─── Data supplied

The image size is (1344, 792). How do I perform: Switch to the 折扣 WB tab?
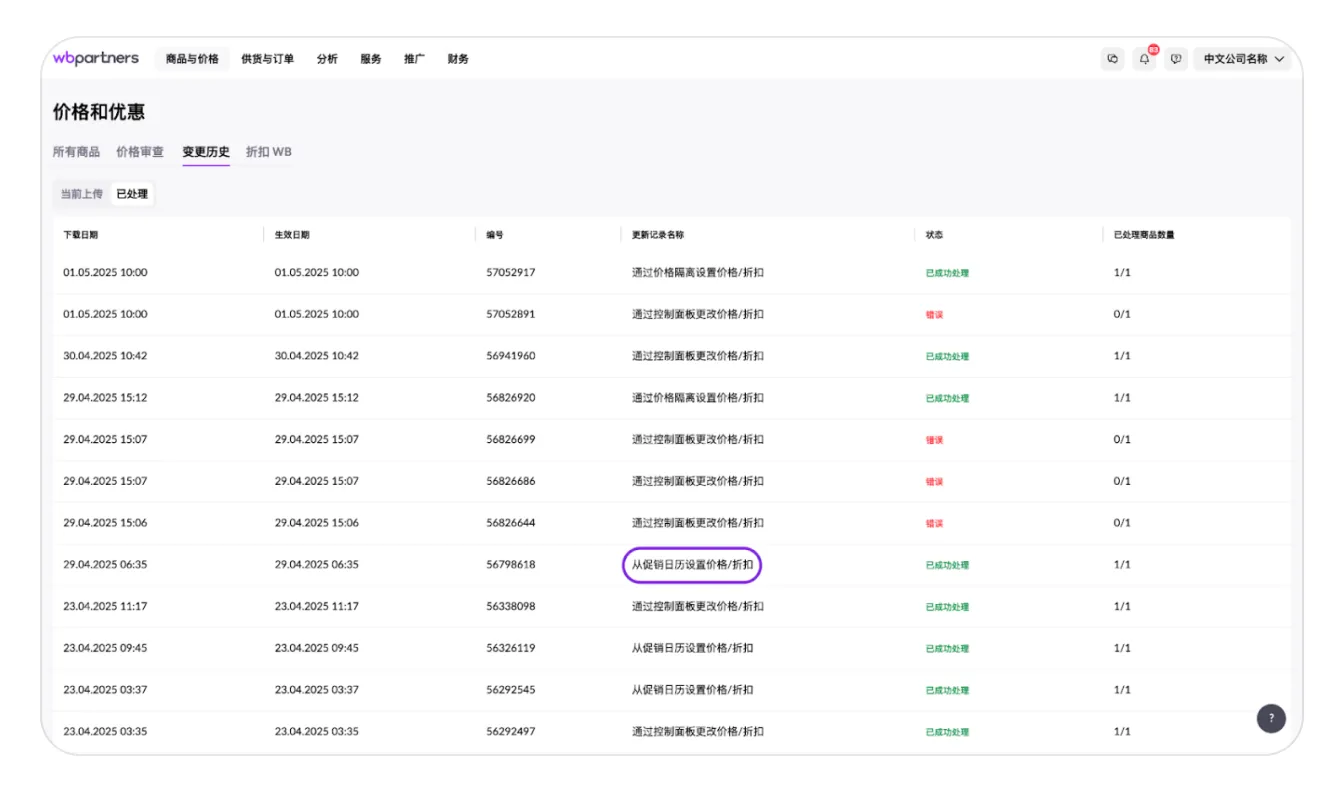click(268, 152)
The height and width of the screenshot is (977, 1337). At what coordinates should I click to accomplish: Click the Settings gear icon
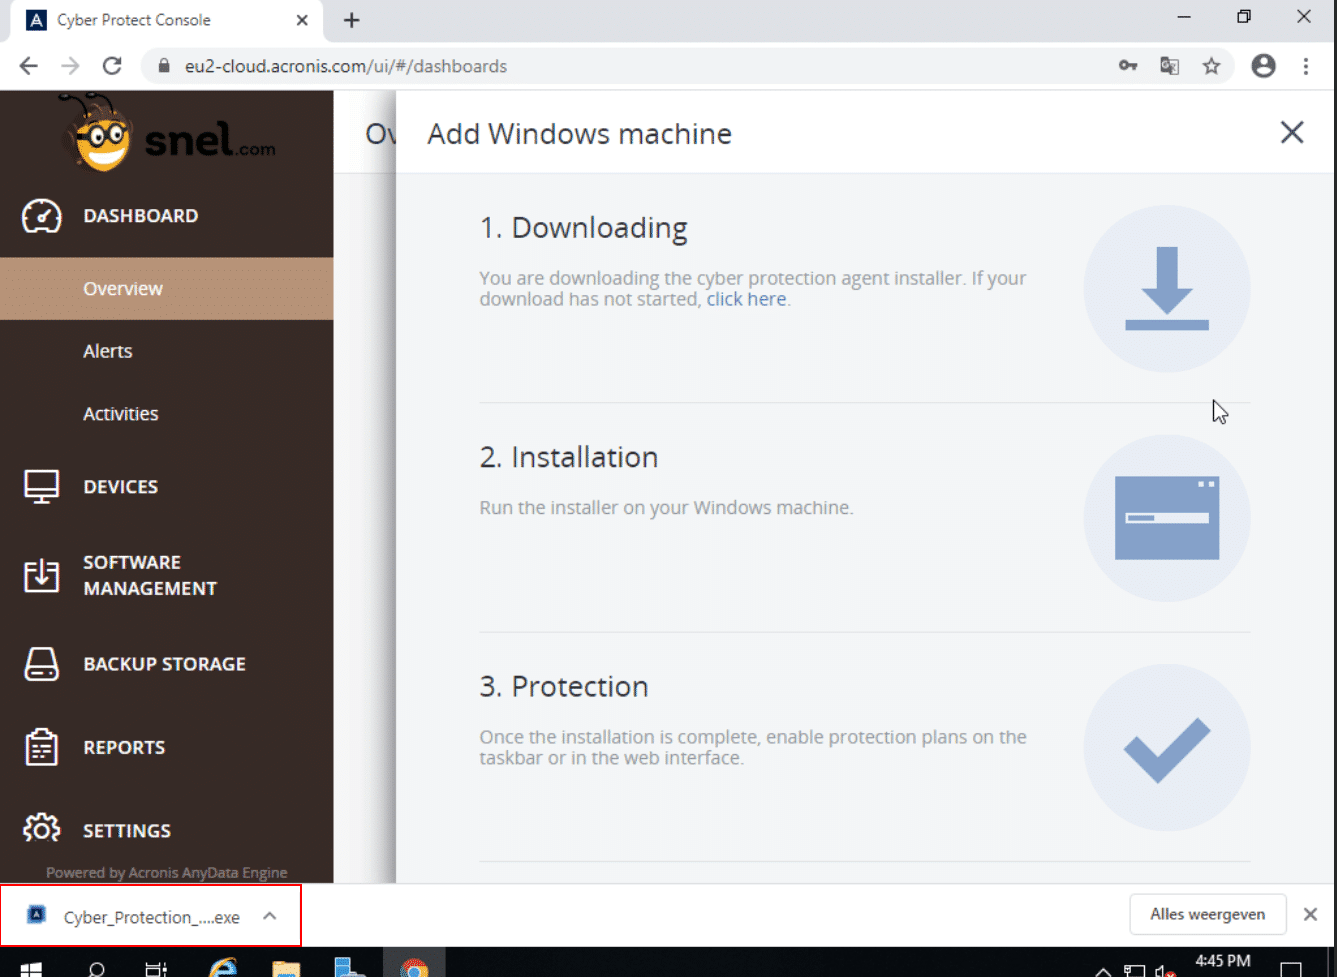pos(42,830)
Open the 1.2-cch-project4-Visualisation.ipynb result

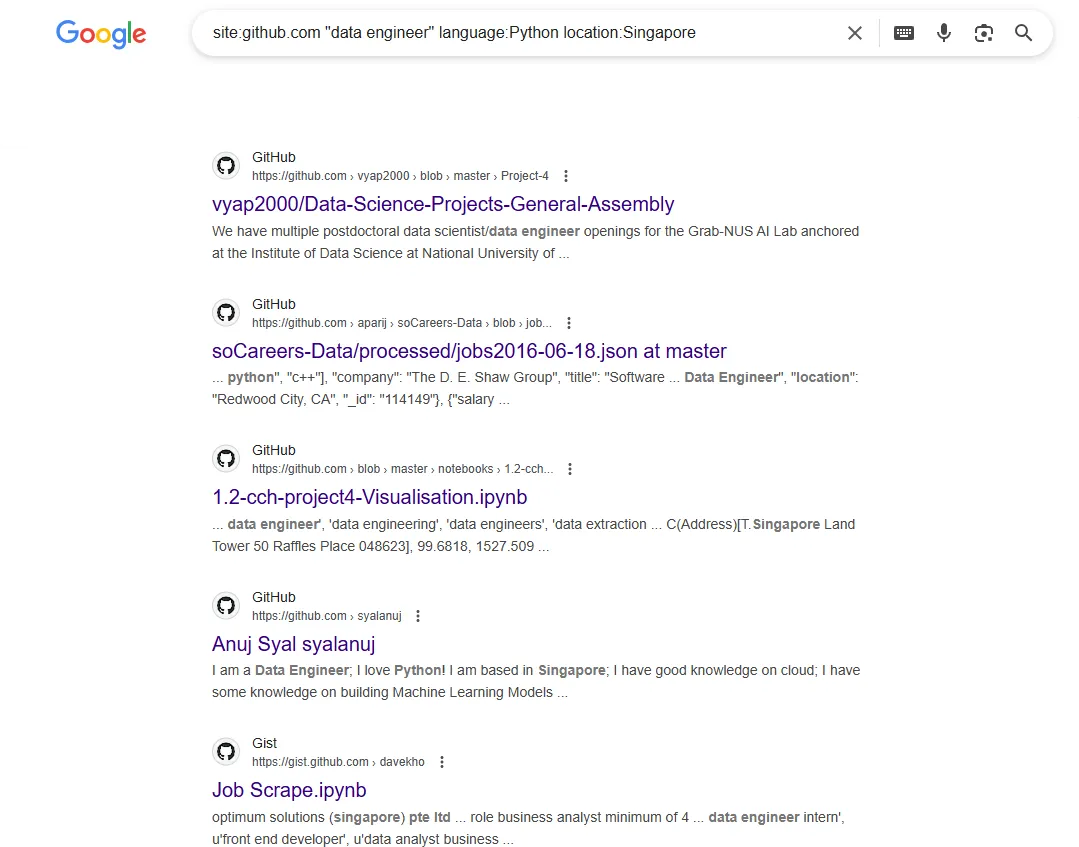click(369, 497)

──────

● **Exercise directions**
Please output the full listing above exactly, minus any pictures.

● **Completed task**
The image size is (1344, 792). How do I perform: Switch to the 折扣 WB tab?
click(268, 152)
The height and width of the screenshot is (977, 1337). At what coordinates should I click to accomplish: Click the Settings gear icon
pos(42,830)
Open the 1.2-cch-project4-Visualisation.ipynb result

click(369, 497)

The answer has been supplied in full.